Huge flaw discovered in Apple Watch app

walkie talkie

Apple has discovered a vulnerability in its smartwatch that could allow users to eavesdrop on iPhone conversations.

The Walkie Talkie app on the watch works through two users pressing a ‘push to talk’ button after which they can then leave each other short messages. But, operators of the app must both consent for it to work.

However, fear arose that by using this app handlers had the potential to listen in to other people’s iPhone calls without them giving their permission.

Upon realisation, the tech giant disabled the app and apologised to its customers over the issue.

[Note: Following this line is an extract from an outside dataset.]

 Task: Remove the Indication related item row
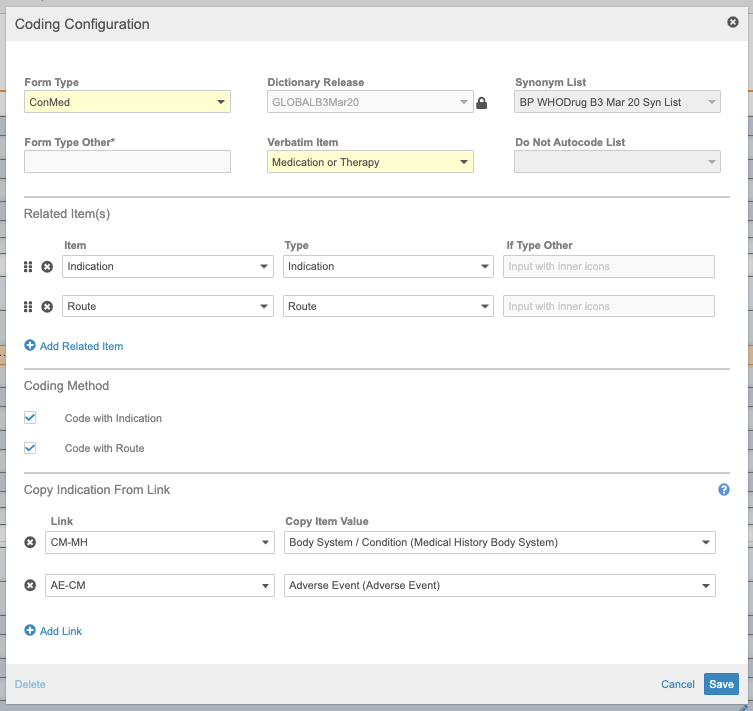[47, 267]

The flaw is currently being fixed and although still on the device, the app will not work until it has been updated.

“We apologise”

Apple gave a statement saying: “We were just made aware of a vulnerability related to the Walkie-Talkie app on the Apple Watch and have disabled the function as we quickly fix the issue. We apologize to our customers for the inconvenience and will restore the functionality as soon as possible.”

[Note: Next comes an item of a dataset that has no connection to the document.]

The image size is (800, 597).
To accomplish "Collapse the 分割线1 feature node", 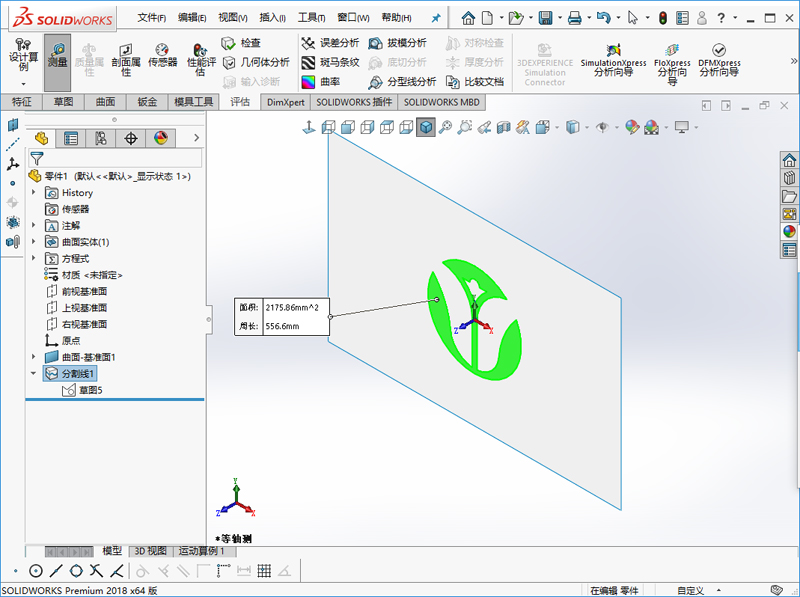I will point(35,373).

The tech company found out about the flaw through a report on its vulnerability portal, but says that there have been no actual exploitations they are aware of.

Apple continued to say: “Although we are not aware of any use of the vulnerability against a customer and specific conditions and sequences of events are required to exploit it, we take the security and privacy of our customers extremely seriously. We concluded that disabling the app was the right course of action as this bug could allow someone to listen through another customer’s iPhone without consent. We apologize again for this issue and the inconvenience.”

Facetime bug

In January this year, a bug was discovered in Apple’s Facetime app that also allowed people to listen in on conversations without having consent.

This bug has since been fixed but, when active, it had the potential to trigger the microphone on a targeted iPhone, even when the person did not answer.

Non-consensual access to webcams

Similarly, this week, Apple’s video conference calling platform, Zoom, announced they too had discovered a bug that could let hackers commandeer people’s personal devices – this time through their webcams.

Software engineer, Jonathan Leitschuh, stated that the issue cannot be fixed through uninstalling the app.

He continued to say that 750,000 companies around the world, and 4 million webcams, are at risk.

This bug works through an invite for a video call being sent to an individual. That party doesn’t even have to accept it for it to then force its way on to, and use, that person’s webcam.

Not enough being done

Despite this issue originally being reported in March, Leitschuh suggests that Zoom did not do enough to fix the problem.

He wrote: “Ultimately, Zoom failed at quickly confirming that the reported vulnerability actually existed and they failed at having a fix to the issue delivered to customers in a timely manner.

“An organisation of this profile and with such a large user base should have been more proactive in protecting their users from attack.”

It’s thought Apple is trying to silently remove the problem with Zoom. The Walkie Talkie app is still being fixed.